- Born: Eleanor Kiss March 17, 1924 Newark, New Jersey
- Died: October 12, 2014 (aged 90)
- Known for: Paleoart
- Spouse: Huguette Vrancken

= Eleanor Kish =

American paleoartist

Eleanor Kish (March 17, 1924 – October 12, 2014), also known as Ely Kish, was an American-Canadian artist, best known for her paleoart depicting dinosaurs and other prehistoric life.

== Early life and career ==
Eleanor Kish was born in Newark, New Jersey on March 17, 1924. She was the daughter of the painter, actor, and decorator Eugene Kiss and Teresa Bittman. Kish had six siblings, including a brother named Eugene. She changed her last name from Kiss to Kish in 1973.

Kish graduated from the Essex country vocational school in productive art in 1942. During World War II, the then 18-year old Kish began working for the Pennsylvania Railroad as a mechanic and then a carpenter.

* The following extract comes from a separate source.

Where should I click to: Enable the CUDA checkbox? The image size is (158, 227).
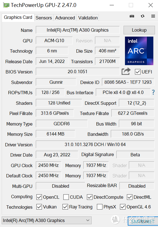pyautogui.click(x=66, y=197)
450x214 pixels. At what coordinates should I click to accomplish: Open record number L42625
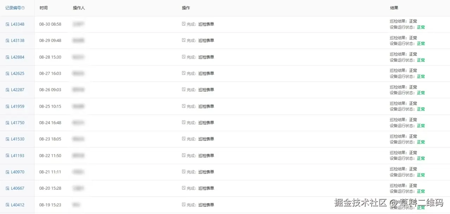coord(18,74)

While in this job, she was one day a witness to an accident and made a sketch of it for the insurance company. Impressed with the quality of her work, the insurance company hired her as an artist and she was sent on trips throughout New Jersey, Pennsylvania, and New York to record details of accidents.

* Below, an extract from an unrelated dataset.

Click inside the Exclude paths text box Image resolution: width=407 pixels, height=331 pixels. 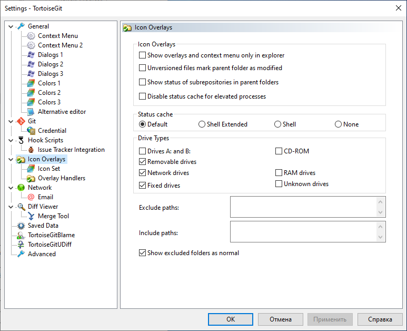point(303,207)

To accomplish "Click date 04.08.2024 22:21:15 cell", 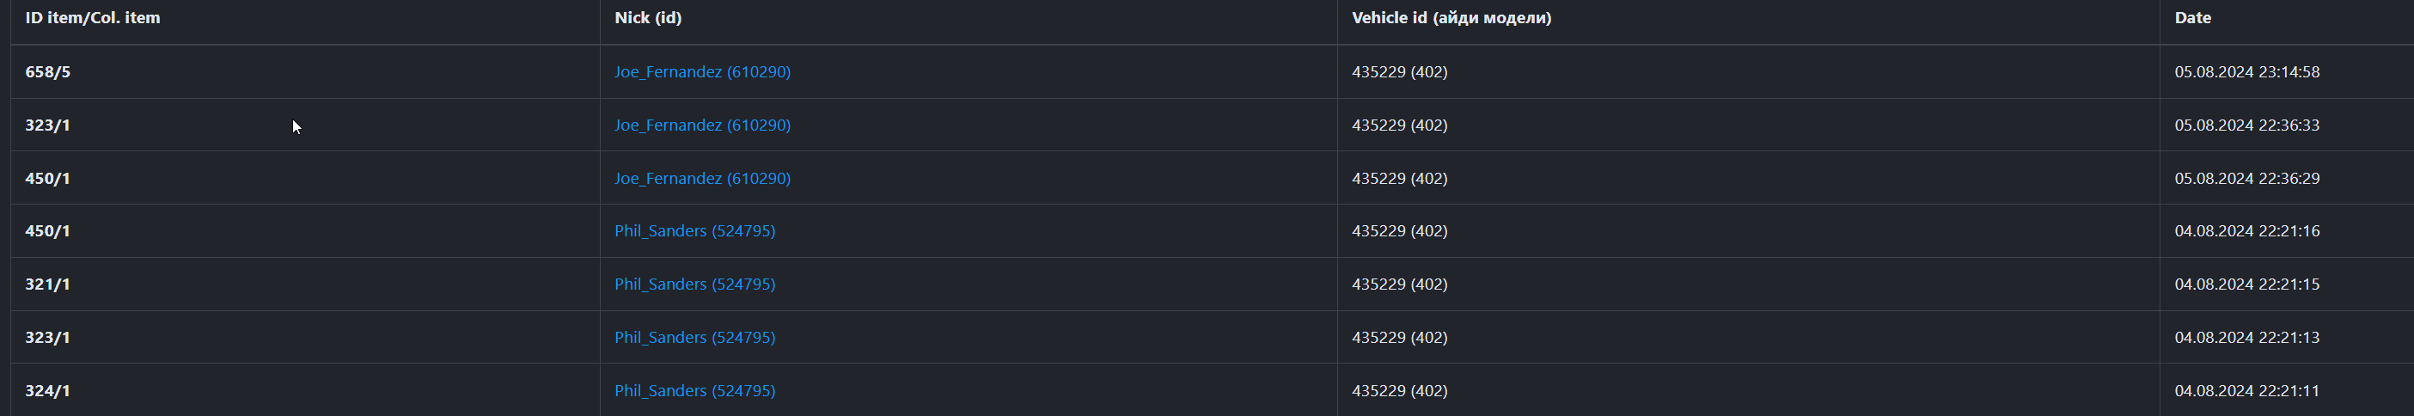I will [2246, 285].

After the war, Kish began working as an illustrator and freelance artist full-time and traveled around for various jobs. In the late 1940s to the early 1950s she attended various art schools. For a time she studied fine art under the painters Ejnar Hansen and Julian Ritter in California. Her work eventually brought her to Canada and in 1960 she became a Canadian citizen. Kish received considerable attention in Canada for her wildlife art. Early in her career her artwork was exhibited at a museum in Mexico and at the Cleveland Museum of Art.

== Paleoart ==
Kish's career in paleoart began in 1974, when she was approached by the paleontologist Dale Russell to produce artwork for a slide projection show about dinosaurs for children. Russell had become aware of her work through a large mural Kish had painted in the Canadian Museum of Nature. He was so impressed with her work that he also commissioned Kish to illustrate his books. In addition to Russell, another prominent expert Kish worked with was the paleobotanist David Jarzen. Kish reached further prominence due to her illustrations being used for Russell's two books A Vanished World: The Dinosaurs of Western Canada (1981) and An Odyssey in Time: The Dinosaurs of North America (1989), both books that were later considered "masterpieces". Kish remains one of the few prominent women paleoartists.

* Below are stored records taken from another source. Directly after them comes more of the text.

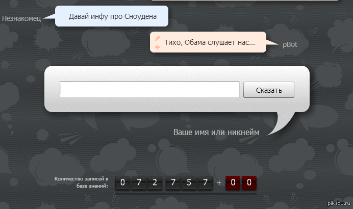Click the user message about Сноудена
The height and width of the screenshot is (209, 353).
pos(111,16)
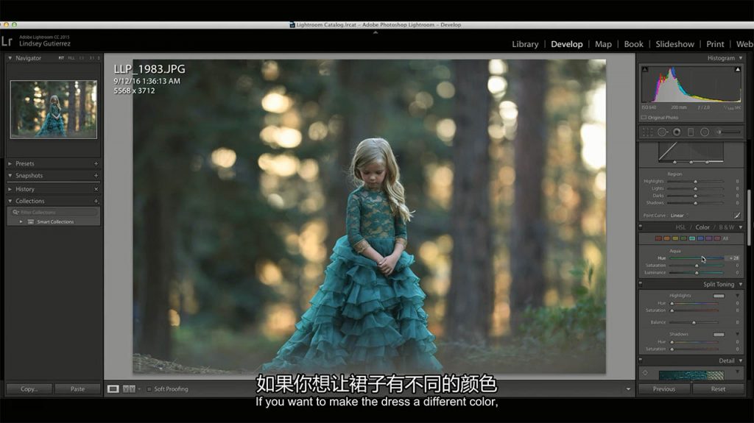Expand the Smart Collections tree item
This screenshot has width=754, height=423.
tap(21, 221)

In the early 1990s, Kish was commissioned by the Smithsonian Institution to paint a great mural of extinct aquatic life, titled Life in the Ancient Seas. The project took two years and Kish considered it to have "made her career", earning her enough money to fund a studio for herself. Kish was one of the top paleoartists in the 1970s to 1990s and in conjunction with the dinosaur renaissance was one of the artists who produced art depicting the then new idea of dinosaurs as dynamic animals, becoming one of the most important artists in introducing these new conceptions of dinosaurs to new audiences. Kish was one of the few paleoartists who in addition to restoring prehistoric life also used dinosaurs in art to comment on contemporary issues, among other things using them as tools to dramatize the threat of contemporary climate change. Kish was active in a time when the climate change was just beginning to be publicized; many of her paintings show dinosaurs in extreme climates and she painted several scenes depicting the Cretaceous–Paleogene extinction event.

While painting prehistoric animals, Kish had access to both fossil bones and measurements and she frequently consulted paleontologists, often several different researchers for a single painting or mural. She produced models before painting in order to get proportions and shadows right. She was thus part of the then increasingly prevalent anatomically rigorous approach to paleoart. For life appearance, she often took inspiration from modern animals; before painting one of her murals depicting extinct aquatic life she for instance studied live fish and whales. In recent times, several of Kish's dinosaurs have been assessed as "shrink-wrapped", i.e. possessing unrealistically low amounts of soft tissue. This approach to dinosaur reconstruction was not rare in Kish's time and can also be seen in work by several other artists. Kish paid much attention to the coloration of the animals she depicted and took their ecological roles and niches into account when deciding how to paint them. An Hypacrosaurus painted by Kish in 1974 was one of the first life-restorations of a dinosaur to incorporate a complex color scheme.

== Personal life ==
Kish was married to Huguette Vrancken.

Eleanor Kish died on October 12, 2014, aged 90. At her own request there was no funeral ceremony held.

== Legacy ==
Kish's depictions of prehistoric life made her a world-famous artist. Her murals still decorate several museums. Most of her paintings are no longer on public display, though they remain in museum collections.